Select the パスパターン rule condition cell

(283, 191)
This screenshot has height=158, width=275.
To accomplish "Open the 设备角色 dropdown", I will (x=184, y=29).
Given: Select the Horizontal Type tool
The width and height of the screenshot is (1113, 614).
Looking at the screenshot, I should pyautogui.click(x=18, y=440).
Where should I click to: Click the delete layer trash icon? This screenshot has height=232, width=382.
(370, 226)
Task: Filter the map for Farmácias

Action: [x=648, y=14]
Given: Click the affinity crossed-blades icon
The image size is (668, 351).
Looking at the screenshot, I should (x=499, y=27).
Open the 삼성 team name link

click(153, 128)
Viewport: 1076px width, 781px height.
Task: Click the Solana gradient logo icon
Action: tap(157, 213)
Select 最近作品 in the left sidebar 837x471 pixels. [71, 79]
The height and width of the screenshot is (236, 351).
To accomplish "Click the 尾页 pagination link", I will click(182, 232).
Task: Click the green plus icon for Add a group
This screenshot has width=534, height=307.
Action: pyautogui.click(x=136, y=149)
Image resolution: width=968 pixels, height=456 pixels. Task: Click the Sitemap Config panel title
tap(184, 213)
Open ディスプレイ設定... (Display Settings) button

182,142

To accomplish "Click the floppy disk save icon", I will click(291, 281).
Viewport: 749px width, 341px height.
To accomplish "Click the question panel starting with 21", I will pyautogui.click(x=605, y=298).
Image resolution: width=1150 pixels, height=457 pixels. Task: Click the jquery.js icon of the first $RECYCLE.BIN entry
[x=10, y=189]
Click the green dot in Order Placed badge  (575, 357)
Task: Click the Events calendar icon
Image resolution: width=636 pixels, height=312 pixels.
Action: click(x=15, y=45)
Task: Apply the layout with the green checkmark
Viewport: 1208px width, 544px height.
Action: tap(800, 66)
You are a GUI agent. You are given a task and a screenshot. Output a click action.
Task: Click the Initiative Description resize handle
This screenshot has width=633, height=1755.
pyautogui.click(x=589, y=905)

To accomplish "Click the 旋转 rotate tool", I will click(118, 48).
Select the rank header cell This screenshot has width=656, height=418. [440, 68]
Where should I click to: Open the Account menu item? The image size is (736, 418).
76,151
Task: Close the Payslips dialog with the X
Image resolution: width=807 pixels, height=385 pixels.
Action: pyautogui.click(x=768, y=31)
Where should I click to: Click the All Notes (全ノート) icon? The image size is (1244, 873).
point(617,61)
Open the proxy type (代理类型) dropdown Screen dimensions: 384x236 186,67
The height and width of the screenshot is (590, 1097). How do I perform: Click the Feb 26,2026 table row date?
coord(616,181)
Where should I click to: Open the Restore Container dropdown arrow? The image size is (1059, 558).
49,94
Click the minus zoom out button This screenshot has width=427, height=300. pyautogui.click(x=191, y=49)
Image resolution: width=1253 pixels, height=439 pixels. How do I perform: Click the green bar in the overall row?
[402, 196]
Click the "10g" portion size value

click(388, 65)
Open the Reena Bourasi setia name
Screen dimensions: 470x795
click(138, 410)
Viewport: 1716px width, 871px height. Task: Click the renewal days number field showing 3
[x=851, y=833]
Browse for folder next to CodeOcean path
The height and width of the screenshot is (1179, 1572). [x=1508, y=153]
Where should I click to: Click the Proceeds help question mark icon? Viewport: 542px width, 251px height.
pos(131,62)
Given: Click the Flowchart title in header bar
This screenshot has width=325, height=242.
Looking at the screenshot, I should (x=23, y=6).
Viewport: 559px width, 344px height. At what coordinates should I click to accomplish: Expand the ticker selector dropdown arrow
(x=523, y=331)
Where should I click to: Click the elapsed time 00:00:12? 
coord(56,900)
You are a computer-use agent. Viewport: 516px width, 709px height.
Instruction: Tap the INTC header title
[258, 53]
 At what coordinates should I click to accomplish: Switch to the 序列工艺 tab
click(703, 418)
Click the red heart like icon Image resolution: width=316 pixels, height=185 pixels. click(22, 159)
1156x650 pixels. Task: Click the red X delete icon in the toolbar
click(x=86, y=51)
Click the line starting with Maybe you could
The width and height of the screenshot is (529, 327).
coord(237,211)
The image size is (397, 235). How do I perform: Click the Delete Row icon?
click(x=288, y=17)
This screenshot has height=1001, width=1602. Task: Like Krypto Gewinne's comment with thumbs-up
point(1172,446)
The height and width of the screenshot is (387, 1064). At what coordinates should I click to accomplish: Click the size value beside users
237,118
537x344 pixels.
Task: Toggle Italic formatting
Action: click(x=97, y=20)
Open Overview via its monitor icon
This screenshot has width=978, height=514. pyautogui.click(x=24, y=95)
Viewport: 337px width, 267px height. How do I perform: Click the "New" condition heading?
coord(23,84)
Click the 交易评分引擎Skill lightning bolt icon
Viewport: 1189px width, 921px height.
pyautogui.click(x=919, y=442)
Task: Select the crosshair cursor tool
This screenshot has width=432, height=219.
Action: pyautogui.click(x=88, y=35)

• Work to be completed
Would you copy out all the entries above without changing a single character?

• Response area
Select the パスパターン rule condition cell

(283, 191)
This screenshot has height=158, width=275.
To accomplish "Open the 设备角色 dropdown", I will (x=184, y=29).
Given: Select the Horizontal Type tool
The width and height of the screenshot is (1113, 614).
Looking at the screenshot, I should pyautogui.click(x=18, y=440).
Where should I click to: Click the delete layer trash icon? This screenshot has height=232, width=382.
(370, 226)
Task: Filter the map for Farmácias

Action: [x=648, y=14]
Given: Click the affinity crossed-blades icon
The image size is (668, 351).
Looking at the screenshot, I should (x=499, y=27).
Open the 삼성 team name link

click(153, 128)
Viewport: 1076px width, 781px height.
Task: Click the Solana gradient logo icon
Action: tap(157, 213)
Select 最近作品 in the left sidebar 837x471 pixels. [71, 79]
The height and width of the screenshot is (236, 351).
To accomplish "Click the 尾页 pagination link", I will click(182, 232).
Task: Click the green plus icon for Add a group
This screenshot has width=534, height=307.
Action: pyautogui.click(x=136, y=149)
Image resolution: width=968 pixels, height=456 pixels. Task: Click the Sitemap Config panel title
tap(184, 213)
Open ディスプレイ設定... (Display Settings) button

182,142

To accomplish "Click the floppy disk save icon", I will click(291, 281).
Viewport: 749px width, 341px height.
To accomplish "Click the question panel starting with 21", I will pyautogui.click(x=605, y=298).
Image resolution: width=1150 pixels, height=457 pixels. Task: Click the jquery.js icon of the first $RECYCLE.BIN entry
[x=10, y=189]
Click the green dot in Order Placed badge  (575, 357)
Task: Click the Events calendar icon
Image resolution: width=636 pixels, height=312 pixels.
Action: click(x=15, y=45)
Task: Apply the layout with the green checkmark
Viewport: 1208px width, 544px height.
Action: tap(800, 66)
You are a GUI agent. You are given a task and a screenshot. Output a click action.
Task: Click the Initiative Description resize handle
This screenshot has width=633, height=1755.
pyautogui.click(x=589, y=905)

To accomplish "Click the 旋转 rotate tool", I will click(118, 48).
Select the rank header cell This screenshot has width=656, height=418. [440, 68]
Where should I click to: Open the Account menu item? The image size is (736, 418).
76,151
Task: Close the Payslips dialog with the X
Image resolution: width=807 pixels, height=385 pixels.
Action: pyautogui.click(x=768, y=31)
Where should I click to: Click the All Notes (全ノート) icon? The image size is (1244, 873).
point(617,61)
Open the proxy type (代理类型) dropdown Screen dimensions: 384x236 186,67
The height and width of the screenshot is (590, 1097). How do I perform: Click the Feb 26,2026 table row date?
coord(616,181)
Where should I click to: Open the Restore Container dropdown arrow? The image size is (1059, 558).
49,94
Click the minus zoom out button This screenshot has width=427, height=300. pyautogui.click(x=191, y=49)
Image resolution: width=1253 pixels, height=439 pixels. How do I perform: Click the green bar in the overall row?
[402, 196]
Click the "10g" portion size value

click(388, 65)
Open the Reena Bourasi setia name
Screen dimensions: 470x795
click(138, 410)
Viewport: 1716px width, 871px height. Task: Click the renewal days number field showing 3
[x=851, y=833]
Browse for folder next to CodeOcean path
The height and width of the screenshot is (1179, 1572). [x=1508, y=153]
Where should I click to: Click the Proceeds help question mark icon? Viewport: 542px width, 251px height.
pos(131,62)
Given: Click the Flowchart title in header bar
This screenshot has width=325, height=242.
Looking at the screenshot, I should (x=23, y=6).
Viewport: 559px width, 344px height. At what coordinates should I click to accomplish: Expand the ticker selector dropdown arrow
(x=523, y=331)
Where should I click to: Click the elapsed time 00:00:12? 
coord(56,900)
You are a computer-use agent. Viewport: 516px width, 709px height.
Instruction: Tap the INTC header title
[258, 53]
 At what coordinates should I click to accomplish: Switch to the 序列工艺 tab
click(703, 418)
Click the red heart like icon Image resolution: width=316 pixels, height=185 pixels. click(22, 159)
1156x650 pixels. Task: Click the red X delete icon in the toolbar
click(x=86, y=51)
Click the line starting with Maybe you could
The width and height of the screenshot is (529, 327).
coord(237,211)
The image size is (397, 235). How do I perform: Click the Delete Row icon?
click(x=288, y=17)
This screenshot has height=1001, width=1602. Task: Like Krypto Gewinne's comment with thumbs-up
point(1172,446)
The height and width of the screenshot is (387, 1064). At what coordinates should I click to accomplish: Click the size value beside users
237,118
537x344 pixels.
Task: Toggle Italic formatting
Action: click(x=97, y=20)
Open Overview via its monitor icon
This screenshot has width=978, height=514. pyautogui.click(x=24, y=95)
Viewport: 337px width, 267px height. How do I perform: Click the "New" condition heading?
coord(23,84)
Click the 交易评分引擎Skill lightning bolt icon
Viewport: 1189px width, 921px height.
pyautogui.click(x=919, y=442)
Task: Select the crosshair cursor tool
This screenshot has width=432, height=219.
Action: pyautogui.click(x=88, y=35)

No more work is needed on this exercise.